AIM
Rewrite the listing from its first line through the line containing "email (45, 811)", inclusive, replacing "menuitem" with "menu item" and leaving everything else unchanged.
* * *
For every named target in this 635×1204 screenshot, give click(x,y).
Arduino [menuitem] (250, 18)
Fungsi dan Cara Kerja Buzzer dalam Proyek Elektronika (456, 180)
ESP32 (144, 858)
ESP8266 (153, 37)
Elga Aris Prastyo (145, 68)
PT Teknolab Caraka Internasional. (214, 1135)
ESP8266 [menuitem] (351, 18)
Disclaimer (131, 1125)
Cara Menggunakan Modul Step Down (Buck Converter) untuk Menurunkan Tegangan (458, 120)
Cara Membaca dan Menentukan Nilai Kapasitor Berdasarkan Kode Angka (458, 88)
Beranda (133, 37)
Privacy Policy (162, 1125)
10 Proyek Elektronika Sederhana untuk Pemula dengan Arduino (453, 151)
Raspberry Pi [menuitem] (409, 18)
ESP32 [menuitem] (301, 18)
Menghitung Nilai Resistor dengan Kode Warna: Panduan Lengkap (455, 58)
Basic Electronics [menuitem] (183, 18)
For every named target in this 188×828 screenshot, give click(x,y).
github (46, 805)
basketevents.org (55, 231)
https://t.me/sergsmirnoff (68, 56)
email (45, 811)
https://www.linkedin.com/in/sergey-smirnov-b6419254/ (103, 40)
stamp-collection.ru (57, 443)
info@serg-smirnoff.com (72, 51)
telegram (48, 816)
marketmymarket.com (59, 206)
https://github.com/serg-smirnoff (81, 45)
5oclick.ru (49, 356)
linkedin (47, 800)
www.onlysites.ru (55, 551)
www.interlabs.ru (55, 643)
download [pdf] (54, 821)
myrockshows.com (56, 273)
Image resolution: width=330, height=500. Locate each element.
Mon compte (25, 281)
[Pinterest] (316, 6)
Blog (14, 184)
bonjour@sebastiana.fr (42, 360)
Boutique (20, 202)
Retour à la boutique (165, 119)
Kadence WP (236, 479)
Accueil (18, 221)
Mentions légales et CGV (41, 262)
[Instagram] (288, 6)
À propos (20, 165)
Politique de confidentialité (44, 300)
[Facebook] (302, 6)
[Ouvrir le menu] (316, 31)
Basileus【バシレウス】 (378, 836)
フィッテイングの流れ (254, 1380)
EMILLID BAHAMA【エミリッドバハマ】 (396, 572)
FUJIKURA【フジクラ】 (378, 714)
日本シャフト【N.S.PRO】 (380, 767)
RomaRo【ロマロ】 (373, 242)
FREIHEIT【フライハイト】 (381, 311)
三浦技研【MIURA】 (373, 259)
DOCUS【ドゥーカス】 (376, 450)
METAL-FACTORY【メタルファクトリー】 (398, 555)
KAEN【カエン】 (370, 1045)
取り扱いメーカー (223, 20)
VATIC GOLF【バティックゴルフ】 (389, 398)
* * *
CORRECT RESULT
For every named target in this 635×1204 screenshot, give click(x,y).
Arduino [menu item] (250, 18)
Fungsi dan Cara Kerja Buzzer dalam Proyek Elektronika (456, 180)
ESP32 (144, 858)
ESP8266 (153, 37)
Elga Aris Prastyo (145, 68)
PT Teknolab Caraka Internasional. (214, 1135)
ESP8266 [menu item] (351, 18)
Disclaimer (131, 1125)
Cara Menggunakan Modul Step Down (Buck Converter) untuk Menurunkan Tegangan (458, 120)
Cara Membaca dan Menentukan Nilai Kapasitor Berdasarkan Kode Angka (458, 88)
Beranda (133, 37)
Privacy Policy (162, 1125)
10 Proyek Elektronika Sederhana untuk Pemula dengan Arduino (453, 151)
Raspberry Pi [menu item] (409, 18)
ESP32 [menu item] (301, 18)
Menghitung Nilai Resistor dengan Kode Warna: Panduan Lengkap (455, 58)
Basic Electronics [menu item] (183, 18)
For every named target in this 188×828 screenshot, give click(x,y).
github (46, 805)
basketevents.org (55, 231)
https://t.me/sergsmirnoff (68, 56)
email (45, 811)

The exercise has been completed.